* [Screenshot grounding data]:
Segment Open

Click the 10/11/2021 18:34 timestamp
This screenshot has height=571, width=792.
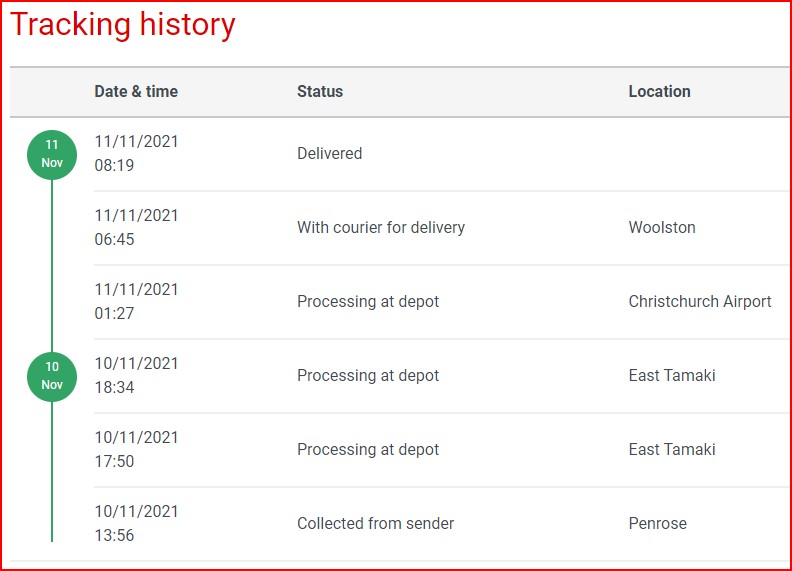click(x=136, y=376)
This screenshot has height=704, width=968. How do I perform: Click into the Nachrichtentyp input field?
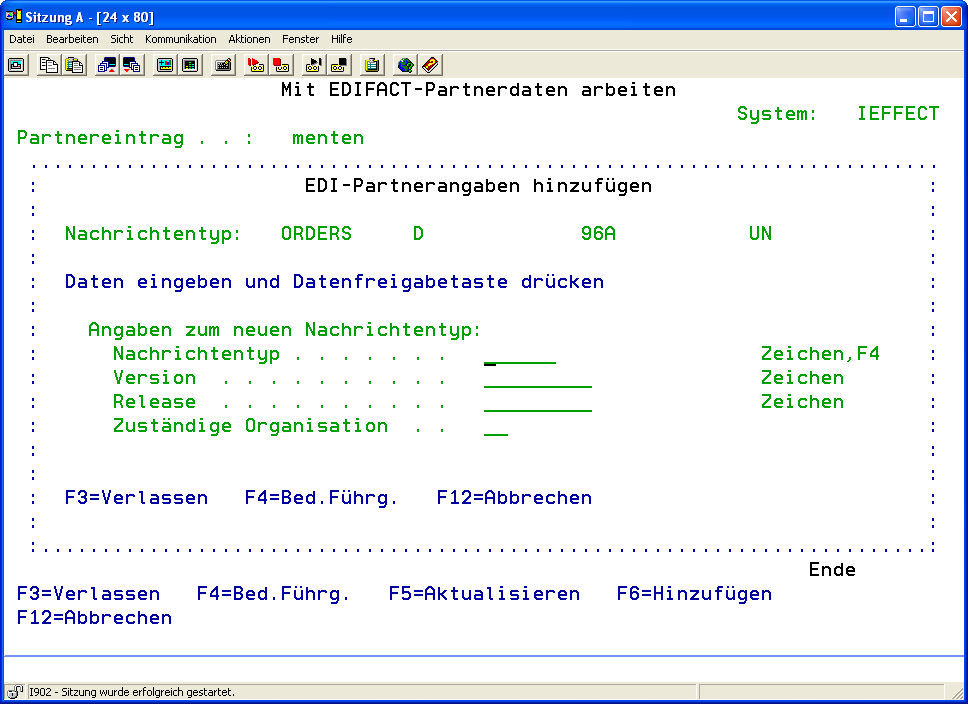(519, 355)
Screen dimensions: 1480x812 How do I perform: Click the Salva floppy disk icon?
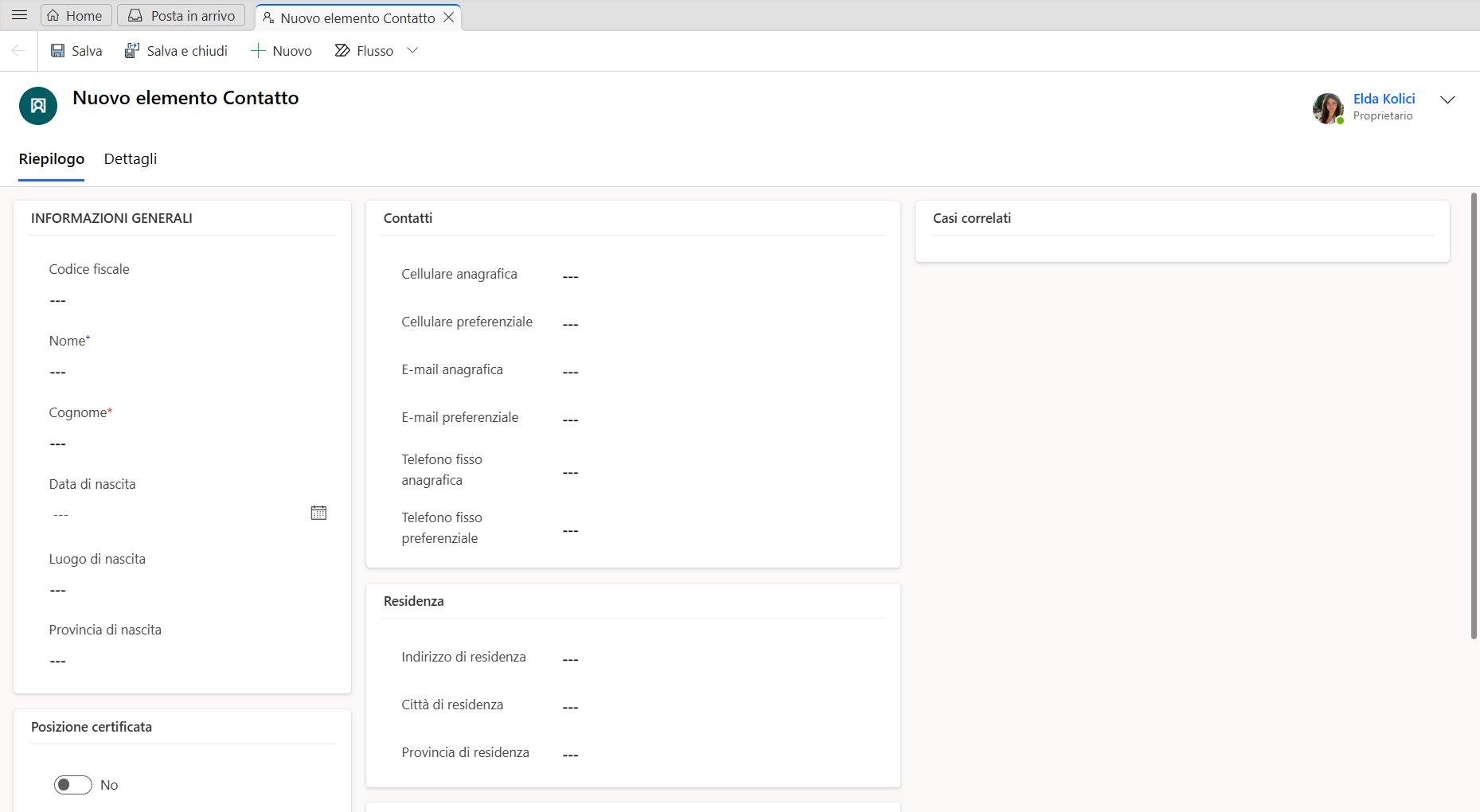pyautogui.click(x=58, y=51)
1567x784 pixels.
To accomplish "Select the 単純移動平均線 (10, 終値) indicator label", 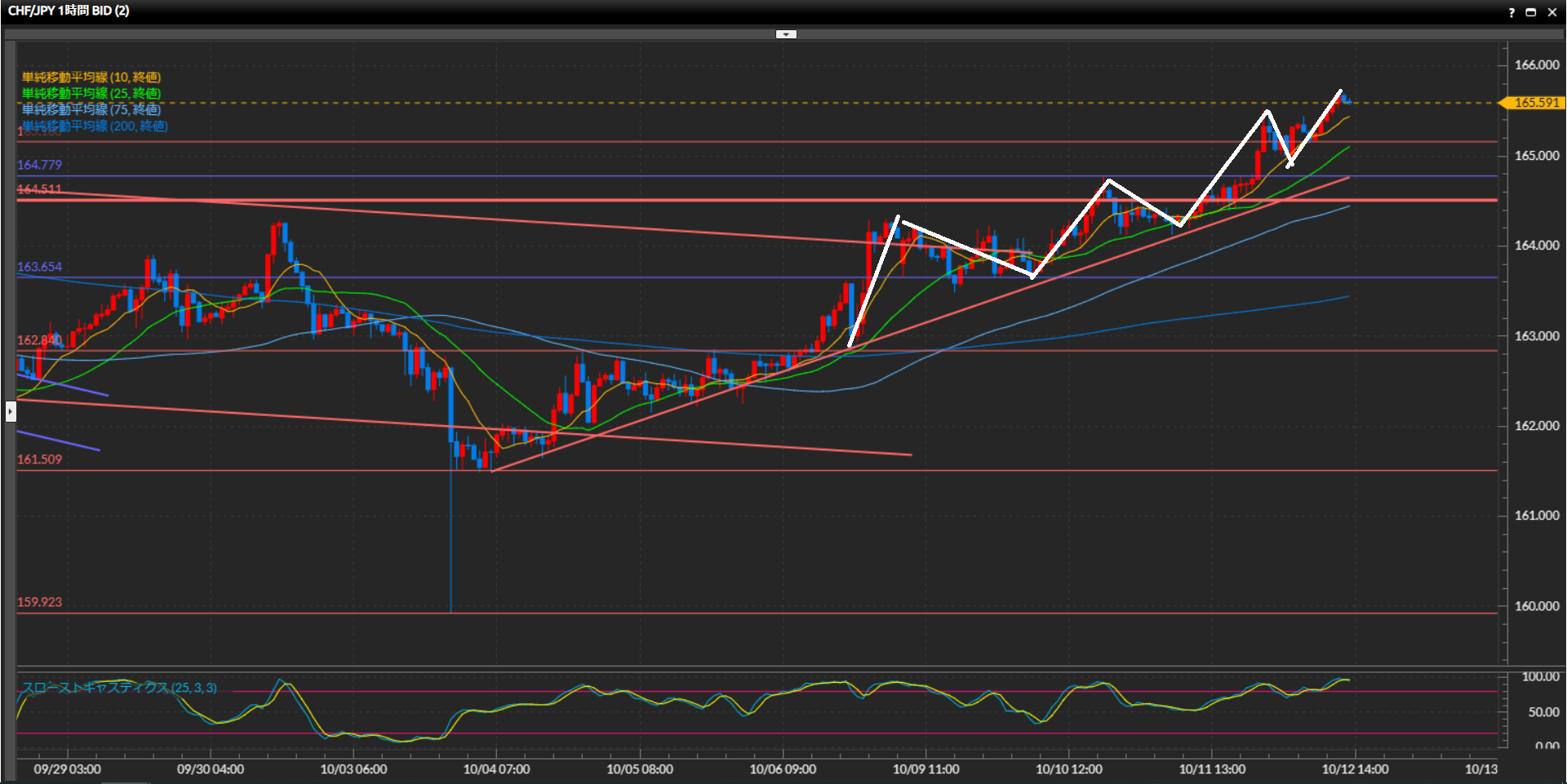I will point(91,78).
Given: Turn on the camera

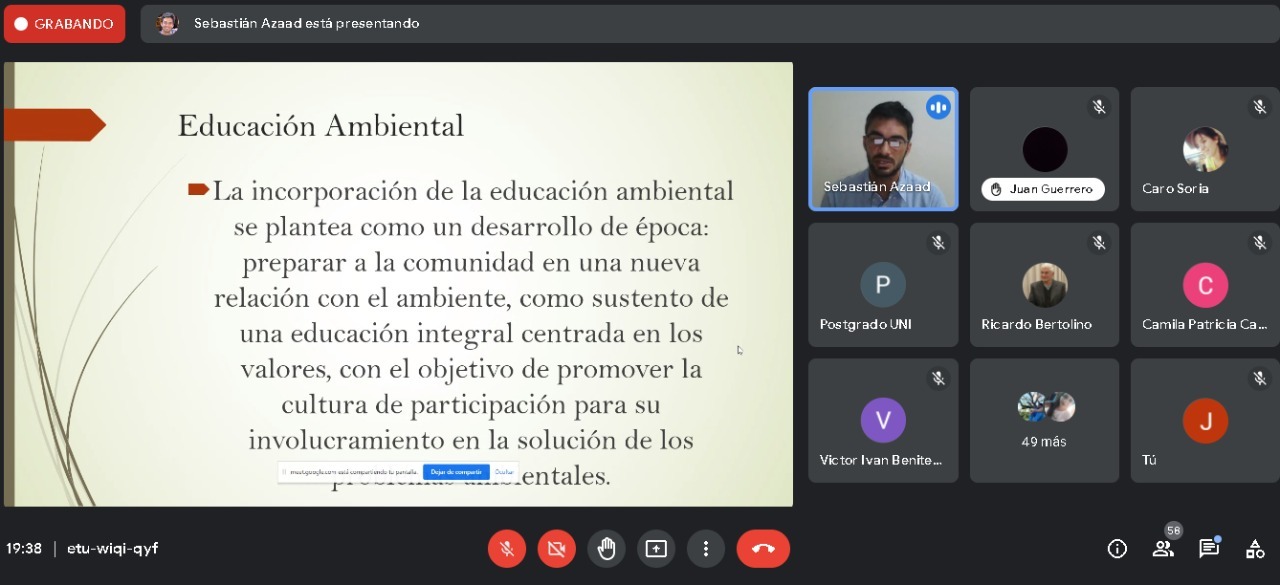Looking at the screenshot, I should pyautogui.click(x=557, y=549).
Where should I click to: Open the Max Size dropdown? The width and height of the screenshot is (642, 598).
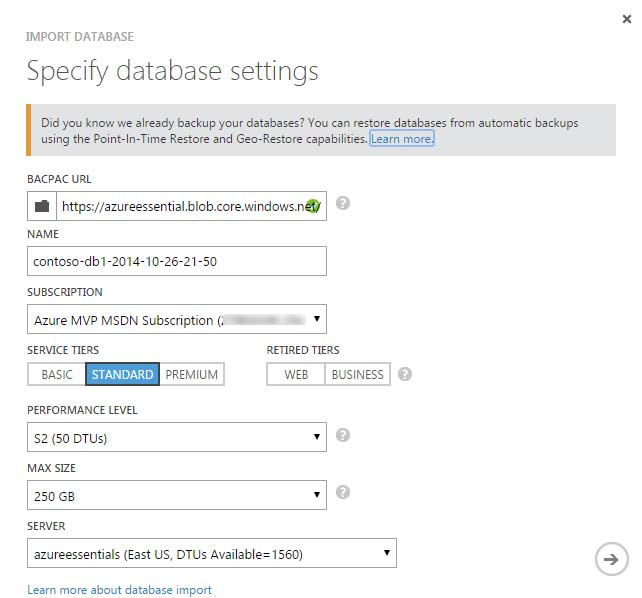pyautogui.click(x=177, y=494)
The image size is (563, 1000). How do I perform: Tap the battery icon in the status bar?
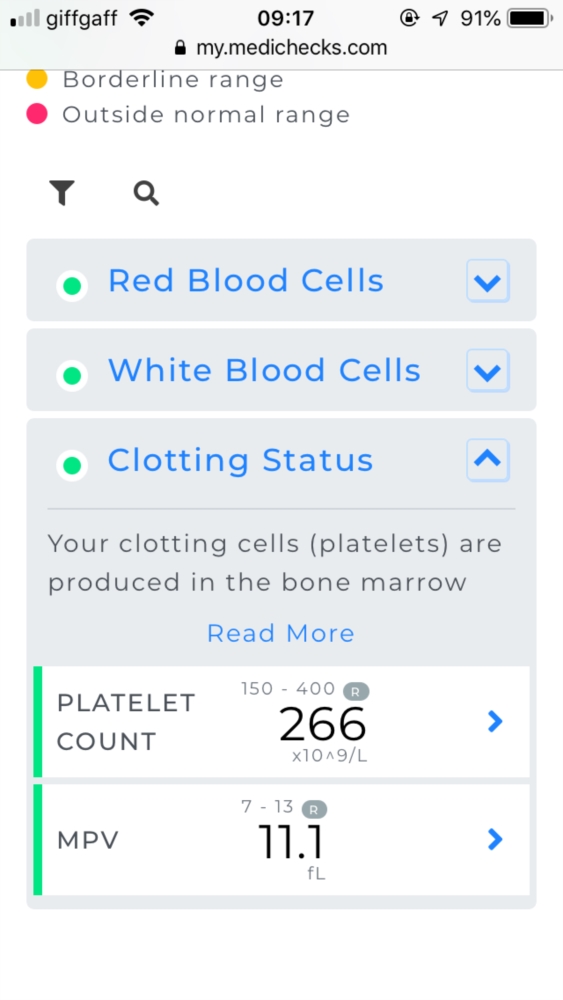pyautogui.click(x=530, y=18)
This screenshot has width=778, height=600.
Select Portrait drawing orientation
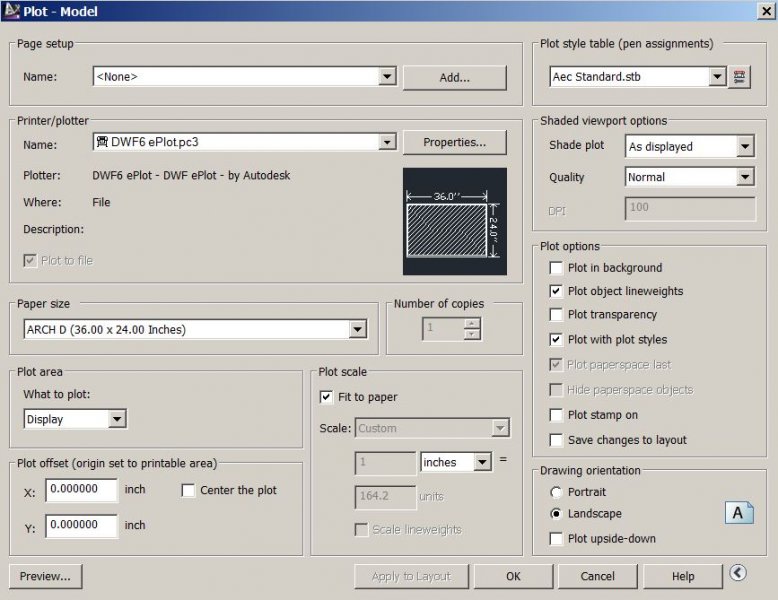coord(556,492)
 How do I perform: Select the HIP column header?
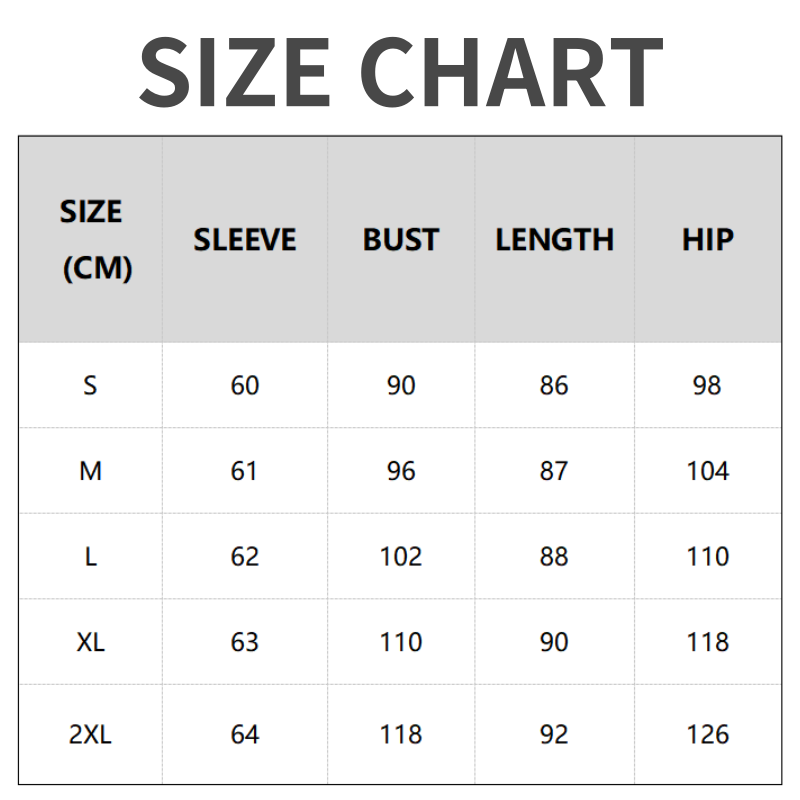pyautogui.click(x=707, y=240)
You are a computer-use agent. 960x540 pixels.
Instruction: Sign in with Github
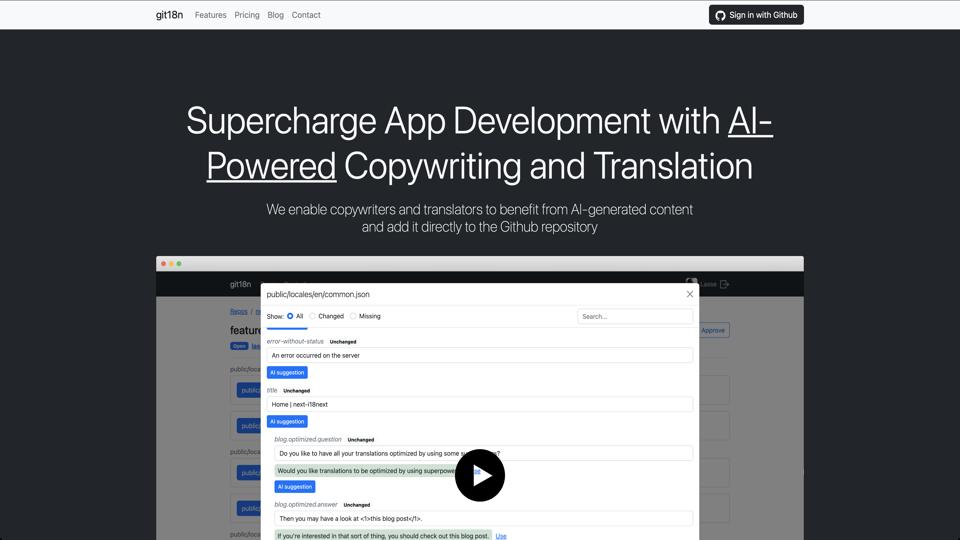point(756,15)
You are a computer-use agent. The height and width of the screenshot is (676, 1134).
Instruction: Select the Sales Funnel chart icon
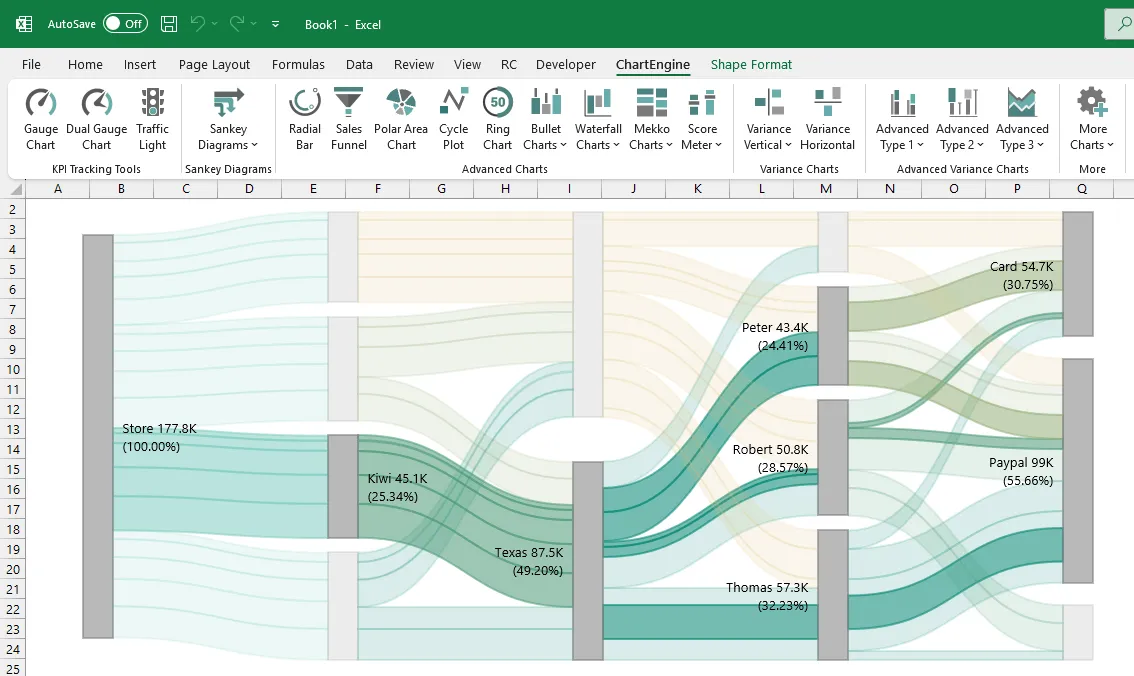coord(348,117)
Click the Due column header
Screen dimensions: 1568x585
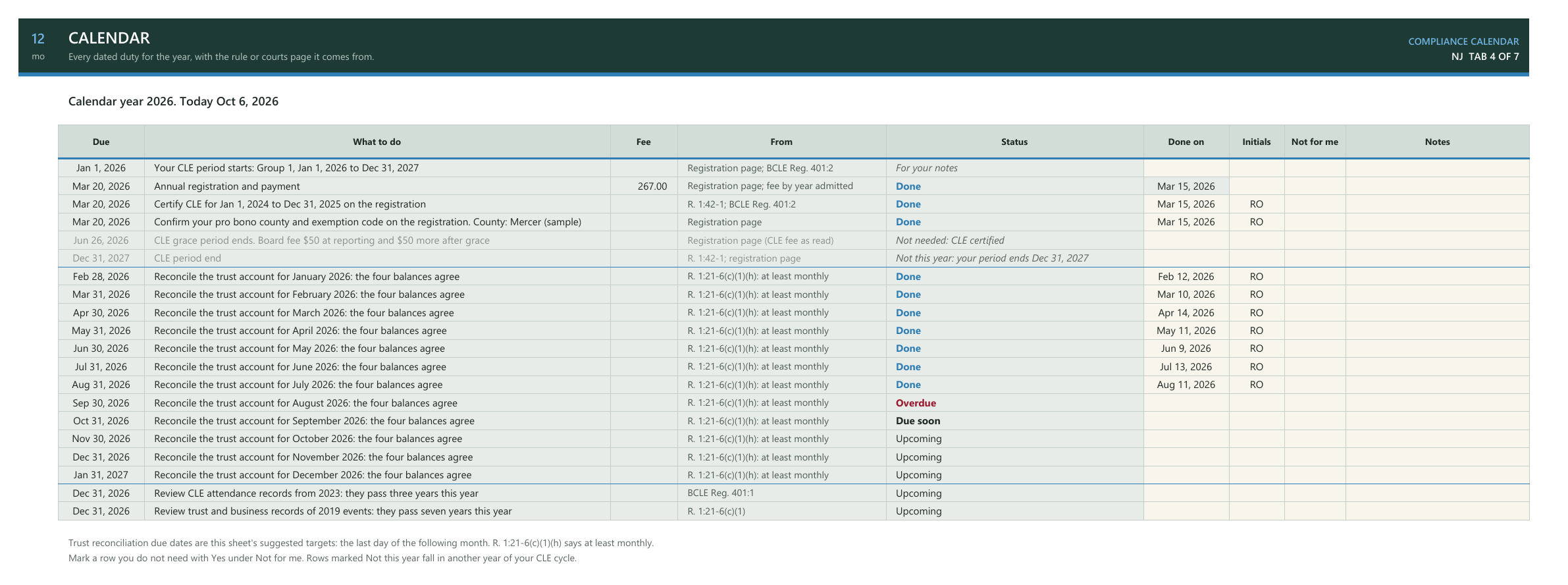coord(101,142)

Segment Closed

* [Task description]: Please give, as a single number with nothing added, the count of lines in the records that contain the word "computer".

* [Completed exercise]: 2